There are families which have for generations treasured hand-written letters and documents by Guru Nanak, Guru Gobind Singh or others close to the Gurus. There are many who claim to be descended from one Guru or another who travel around India from village to village collecting donations from gullible Sikhs who feel honoured by the touch of the son of a son of a son of a son of a Guru. Can that make them good Sikhs?
Isn't it best, as Abraham Lincoln is reputed to have said, to be less anxious about who your grandfather was and more concerned with what his grandson is up to? If the sons of Guru Gobind Singh were brimming with the spirit of Sikhism, it was not because they were the sons of a Guru. Other sons of other Gurus have found no place in our hearts or in our history. Where others had failed, the sons of the tenth Guru had assimilated the lessons of Sikhism. They had earned Sikhism, not inherited it. The sons of Guru Gobind Singh are remembered every day in our prayers not because they were sons of a Guru but because they had worked their way into the marrow of our collective consciousness. Many other sons of other Gurus were quickly forgotten and merited unmarked graves.
It is true that you cannot take the material things of life with you; you can bequeath them to your descendants, friends or a worthier cause. If you don't, the government might steal a chunk. But it is also true that you cannot donate to anybody else the spirit of Sikhism that you have integrated within yourself. One cannot inherit Sikhism for that is not how Sikhs are made. One can be born in a Sikh household. One can acquire the Sikh uniform. One can even learn the protocol, formality and etiquette of the religion. All that does not make a Sikh. The rituals that one masters remain exactly that--rituals; the uniform, a disguise or an empty shell. Only the individual prayer and the Guru's grace may transform them into sacraments, and the best prayer is honest self-effort.
By teaching, by example and through the Guru Granth, the Gurus have shown the student Sikh how best to direct his individual efforts. But each person has to discover the path by and for himself. This voyage of discovery is an inner journey and a lovely one which every pilgrim must undertake on his own. The lives of the Gurus and the teachings of the Guru Granth provide a map only. The map has to be read and the path chalked by each traveller himself. And for the pilgrim who sets foot on the seemingly lonely path honestly and boldly, the Guru promises to show the way and provide the finest company.

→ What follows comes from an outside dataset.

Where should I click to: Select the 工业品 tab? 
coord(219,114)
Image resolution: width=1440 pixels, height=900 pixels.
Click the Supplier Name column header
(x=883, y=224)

It is no coincidence that the religion is called Sikhism and the followers Sikhs--literally, students. It is a constant reminder that the Sikh, to be true to his label, cannot afford to be anything but a student all his life. He or she remains a student of the way of life as enunciated by the Gurus. Quite simply then, the emphasis shifts from being a Sikh to the developmental direction of becoming one. And the continuous, ongoing, life-long, active process of metamorphosis--internal change--becomes the focus.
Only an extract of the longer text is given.